What is required
Tally the lines below that include "price" and give only the total.

Exercise materials
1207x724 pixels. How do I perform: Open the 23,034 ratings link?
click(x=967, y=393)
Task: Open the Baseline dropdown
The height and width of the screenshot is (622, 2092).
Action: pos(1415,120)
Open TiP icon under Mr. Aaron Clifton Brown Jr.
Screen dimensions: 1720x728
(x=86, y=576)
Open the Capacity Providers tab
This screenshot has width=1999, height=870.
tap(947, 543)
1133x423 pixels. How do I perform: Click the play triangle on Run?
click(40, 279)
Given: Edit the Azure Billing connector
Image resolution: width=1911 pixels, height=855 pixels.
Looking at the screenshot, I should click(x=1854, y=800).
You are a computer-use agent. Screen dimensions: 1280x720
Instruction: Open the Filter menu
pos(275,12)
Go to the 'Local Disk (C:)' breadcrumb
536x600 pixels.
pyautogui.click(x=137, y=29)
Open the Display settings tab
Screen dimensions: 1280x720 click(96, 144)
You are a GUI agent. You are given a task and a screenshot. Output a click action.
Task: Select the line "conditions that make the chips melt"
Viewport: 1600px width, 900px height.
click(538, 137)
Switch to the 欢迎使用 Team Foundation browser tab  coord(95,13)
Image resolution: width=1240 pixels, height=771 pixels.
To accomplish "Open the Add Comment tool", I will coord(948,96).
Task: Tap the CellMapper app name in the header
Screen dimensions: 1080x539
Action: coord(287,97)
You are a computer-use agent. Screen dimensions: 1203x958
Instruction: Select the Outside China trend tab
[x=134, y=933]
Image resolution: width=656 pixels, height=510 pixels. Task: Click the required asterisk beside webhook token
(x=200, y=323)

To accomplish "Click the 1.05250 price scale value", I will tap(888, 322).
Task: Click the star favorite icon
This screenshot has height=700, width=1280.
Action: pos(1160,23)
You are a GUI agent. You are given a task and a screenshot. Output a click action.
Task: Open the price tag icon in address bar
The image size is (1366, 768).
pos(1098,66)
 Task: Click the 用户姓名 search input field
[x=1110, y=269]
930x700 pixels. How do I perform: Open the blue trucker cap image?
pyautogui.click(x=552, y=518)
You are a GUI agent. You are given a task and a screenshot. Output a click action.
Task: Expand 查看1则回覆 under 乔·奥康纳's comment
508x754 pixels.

Response area
2